[Entries taken from a collection]
· · ·

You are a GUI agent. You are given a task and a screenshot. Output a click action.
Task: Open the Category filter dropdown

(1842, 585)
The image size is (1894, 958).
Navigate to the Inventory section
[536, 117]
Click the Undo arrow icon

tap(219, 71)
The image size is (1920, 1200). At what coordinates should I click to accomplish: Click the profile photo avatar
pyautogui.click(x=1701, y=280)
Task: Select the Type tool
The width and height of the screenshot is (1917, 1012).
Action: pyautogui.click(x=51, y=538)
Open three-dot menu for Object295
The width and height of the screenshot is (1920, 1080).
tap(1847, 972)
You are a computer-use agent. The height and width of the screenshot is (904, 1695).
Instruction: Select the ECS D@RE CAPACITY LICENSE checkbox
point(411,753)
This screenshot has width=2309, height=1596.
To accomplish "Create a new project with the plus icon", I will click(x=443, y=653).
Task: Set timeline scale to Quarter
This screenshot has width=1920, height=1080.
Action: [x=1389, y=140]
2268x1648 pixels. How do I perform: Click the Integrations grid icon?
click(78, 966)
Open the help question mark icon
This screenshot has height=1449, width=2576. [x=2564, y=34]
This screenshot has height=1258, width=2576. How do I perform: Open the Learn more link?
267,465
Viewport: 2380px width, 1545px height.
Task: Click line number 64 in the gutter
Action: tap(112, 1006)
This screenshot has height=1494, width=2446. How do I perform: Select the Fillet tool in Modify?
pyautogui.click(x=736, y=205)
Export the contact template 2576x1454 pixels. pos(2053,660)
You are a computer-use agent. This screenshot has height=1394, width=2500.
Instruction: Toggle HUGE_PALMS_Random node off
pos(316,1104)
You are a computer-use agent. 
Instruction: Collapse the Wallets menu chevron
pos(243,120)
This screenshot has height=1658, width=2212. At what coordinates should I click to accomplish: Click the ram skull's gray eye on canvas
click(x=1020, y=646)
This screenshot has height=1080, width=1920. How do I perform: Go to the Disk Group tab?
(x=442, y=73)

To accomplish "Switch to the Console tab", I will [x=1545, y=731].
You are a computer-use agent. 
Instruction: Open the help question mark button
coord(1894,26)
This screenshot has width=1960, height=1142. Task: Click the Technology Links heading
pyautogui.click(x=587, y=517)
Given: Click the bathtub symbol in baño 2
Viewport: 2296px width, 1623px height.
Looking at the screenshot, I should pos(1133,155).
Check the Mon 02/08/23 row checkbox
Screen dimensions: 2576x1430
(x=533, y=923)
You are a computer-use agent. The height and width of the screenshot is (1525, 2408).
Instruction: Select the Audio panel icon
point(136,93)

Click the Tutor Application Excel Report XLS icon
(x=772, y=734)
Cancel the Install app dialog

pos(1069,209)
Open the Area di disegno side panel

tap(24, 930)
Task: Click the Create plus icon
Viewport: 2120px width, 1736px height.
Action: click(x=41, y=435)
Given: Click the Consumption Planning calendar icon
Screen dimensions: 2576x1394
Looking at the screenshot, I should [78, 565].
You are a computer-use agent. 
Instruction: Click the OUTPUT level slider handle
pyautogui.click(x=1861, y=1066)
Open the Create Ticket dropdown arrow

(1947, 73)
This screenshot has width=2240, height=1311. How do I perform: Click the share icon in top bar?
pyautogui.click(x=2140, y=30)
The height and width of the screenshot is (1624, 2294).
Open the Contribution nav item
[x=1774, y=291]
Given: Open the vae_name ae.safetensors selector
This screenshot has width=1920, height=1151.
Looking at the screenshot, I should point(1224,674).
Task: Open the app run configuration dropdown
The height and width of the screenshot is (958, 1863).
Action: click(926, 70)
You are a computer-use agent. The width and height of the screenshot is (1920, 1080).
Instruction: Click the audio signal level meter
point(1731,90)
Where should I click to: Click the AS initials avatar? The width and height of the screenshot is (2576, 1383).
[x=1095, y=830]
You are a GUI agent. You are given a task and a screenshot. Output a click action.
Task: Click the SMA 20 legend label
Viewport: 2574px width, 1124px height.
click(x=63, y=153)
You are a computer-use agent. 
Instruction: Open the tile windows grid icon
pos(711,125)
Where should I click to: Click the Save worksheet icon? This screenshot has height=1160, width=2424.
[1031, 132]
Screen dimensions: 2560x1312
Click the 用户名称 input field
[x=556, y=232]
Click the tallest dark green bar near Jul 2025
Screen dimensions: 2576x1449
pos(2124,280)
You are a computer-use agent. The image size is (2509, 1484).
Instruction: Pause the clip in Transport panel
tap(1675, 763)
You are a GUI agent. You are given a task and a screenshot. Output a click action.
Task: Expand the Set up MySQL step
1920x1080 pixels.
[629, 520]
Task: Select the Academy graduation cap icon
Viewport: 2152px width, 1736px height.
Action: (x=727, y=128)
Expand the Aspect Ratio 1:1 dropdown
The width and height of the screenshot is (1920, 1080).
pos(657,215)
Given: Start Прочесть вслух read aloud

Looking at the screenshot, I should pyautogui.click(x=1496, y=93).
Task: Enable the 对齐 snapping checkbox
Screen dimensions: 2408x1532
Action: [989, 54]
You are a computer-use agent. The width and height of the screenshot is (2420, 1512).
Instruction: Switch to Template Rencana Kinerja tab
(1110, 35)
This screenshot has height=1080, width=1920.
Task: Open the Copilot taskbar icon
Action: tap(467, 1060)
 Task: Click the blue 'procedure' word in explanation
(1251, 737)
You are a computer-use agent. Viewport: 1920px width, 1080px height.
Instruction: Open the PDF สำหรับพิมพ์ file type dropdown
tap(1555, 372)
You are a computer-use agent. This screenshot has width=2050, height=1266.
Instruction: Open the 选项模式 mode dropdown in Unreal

· · ·

## Description of the task
Nothing but an exact transcription of the records is expected.

## Expected answer
You are a GUI agent. You are given a task and a screenshot. Output a click action.
Task: Open the Category filter dropdown

(1842, 585)
The image size is (1894, 958).
Navigate to the Inventory section
[536, 117]
Click the Undo arrow icon

tap(219, 71)
The image size is (1920, 1200). At what coordinates should I click to accomplish: Click the profile photo avatar
pyautogui.click(x=1701, y=280)
Task: Select the Type tool
The width and height of the screenshot is (1917, 1012).
Action: pyautogui.click(x=51, y=538)
Open three-dot menu for Object295
The width and height of the screenshot is (1920, 1080).
tap(1847, 972)
You are a computer-use agent. The height and width of the screenshot is (904, 1695).
Instruction: Select the ECS D@RE CAPACITY LICENSE checkbox
point(411,753)
This screenshot has width=2309, height=1596.
To accomplish "Create a new project with the plus icon", I will click(x=443, y=653).
Task: Set timeline scale to Quarter
This screenshot has width=1920, height=1080.
Action: [x=1389, y=140]
2268x1648 pixels. How do I perform: Click the Integrations grid icon?
click(78, 966)
Open the help question mark icon
This screenshot has height=1449, width=2576. [x=2564, y=34]
This screenshot has height=1258, width=2576. How do I perform: Open the Learn more link?
267,465
Viewport: 2380px width, 1545px height.
Task: Click line number 64 in the gutter
Action: tap(112, 1006)
This screenshot has height=1494, width=2446. How do I perform: Select the Fillet tool in Modify?
pyautogui.click(x=736, y=205)
Export the contact template 2576x1454 pixels. pos(2053,660)
You are a computer-use agent. This screenshot has height=1394, width=2500.
Instruction: Toggle HUGE_PALMS_Random node off
pos(316,1104)
You are a computer-use agent. 
Instruction: Collapse the Wallets menu chevron
pos(243,120)
This screenshot has height=1658, width=2212. At what coordinates should I click to accomplish: Click the ram skull's gray eye on canvas
click(x=1020, y=646)
This screenshot has height=1080, width=1920. How do I perform: Go to the Disk Group tab?
(x=442, y=73)

To accomplish "Switch to the Console tab", I will [x=1545, y=731].
You are a computer-use agent. 
Instruction: Open the help question mark button
coord(1894,26)
This screenshot has width=1960, height=1142. Task: Click the Technology Links heading
pyautogui.click(x=587, y=517)
Given: Click the bathtub symbol in baño 2
Viewport: 2296px width, 1623px height.
Looking at the screenshot, I should pos(1133,155).
Check the Mon 02/08/23 row checkbox
Screen dimensions: 2576x1430
(x=533, y=923)
You are a computer-use agent. The height and width of the screenshot is (1525, 2408).
Instruction: Select the Audio panel icon
point(136,93)

Click the Tutor Application Excel Report XLS icon
(x=772, y=734)
Cancel the Install app dialog

pos(1069,209)
Open the Area di disegno side panel

tap(24, 930)
Task: Click the Create plus icon
Viewport: 2120px width, 1736px height.
Action: click(x=41, y=435)
Given: Click the Consumption Planning calendar icon
Screen dimensions: 2576x1394
Looking at the screenshot, I should [78, 565].
You are a computer-use agent. 
Instruction: Click the OUTPUT level slider handle
pyautogui.click(x=1861, y=1066)
Open the Create Ticket dropdown arrow

(1947, 73)
This screenshot has width=2240, height=1311. How do I perform: Click the share icon in top bar?
pyautogui.click(x=2140, y=30)
The height and width of the screenshot is (1624, 2294).
Open the Contribution nav item
[x=1774, y=291]
Given: Open the vae_name ae.safetensors selector
This screenshot has width=1920, height=1151.
Looking at the screenshot, I should point(1224,674).
Task: Open the app run configuration dropdown
The height and width of the screenshot is (958, 1863).
Action: click(926, 70)
You are a computer-use agent. The width and height of the screenshot is (1920, 1080).
Instruction: Click the audio signal level meter
point(1731,90)
Where should I click to: Click the AS initials avatar? The width and height of the screenshot is (2576, 1383).
[x=1095, y=830]
You are a GUI agent. You are given a task and a screenshot. Output a click action.
Task: Click the SMA 20 legend label
Viewport: 2574px width, 1124px height.
click(x=63, y=153)
You are a computer-use agent. 
Instruction: Open the tile windows grid icon
pos(711,125)
Where should I click to: Click the Save worksheet icon? This screenshot has height=1160, width=2424.
[1031, 132]
Screen dimensions: 2560x1312
Click the 用户名称 input field
[x=556, y=232]
Click the tallest dark green bar near Jul 2025
Screen dimensions: 2576x1449
pos(2124,280)
You are a computer-use agent. The image size is (2509, 1484).
Instruction: Pause the clip in Transport panel
tap(1675, 763)
You are a GUI agent. You are given a task and a screenshot. Output a click action.
Task: Expand the Set up MySQL step
1920x1080 pixels.
[629, 520]
Task: Select the Academy graduation cap icon
Viewport: 2152px width, 1736px height.
Action: (x=727, y=128)
Expand the Aspect Ratio 1:1 dropdown
The width and height of the screenshot is (1920, 1080).
pos(657,215)
Given: Start Прочесть вслух read aloud

Looking at the screenshot, I should pyautogui.click(x=1496, y=93).
Task: Enable the 对齐 snapping checkbox
Screen dimensions: 2408x1532
Action: [989, 54]
You are a computer-use agent. The width and height of the screenshot is (2420, 1512).
Instruction: Switch to Template Rencana Kinerja tab
(1110, 35)
This screenshot has height=1080, width=1920.
Task: Open the Copilot taskbar icon
Action: tap(467, 1060)
 Task: Click the blue 'procedure' word in explanation
(1251, 737)
You are a computer-use agent. Viewport: 1920px width, 1080px height.
Instruction: Open the PDF สำหรับพิมพ์ file type dropdown
tap(1555, 372)
You are a computer-use agent. This screenshot has width=2050, height=1266.
Instruction: Open the 选项模式 mode dropdown in Unreal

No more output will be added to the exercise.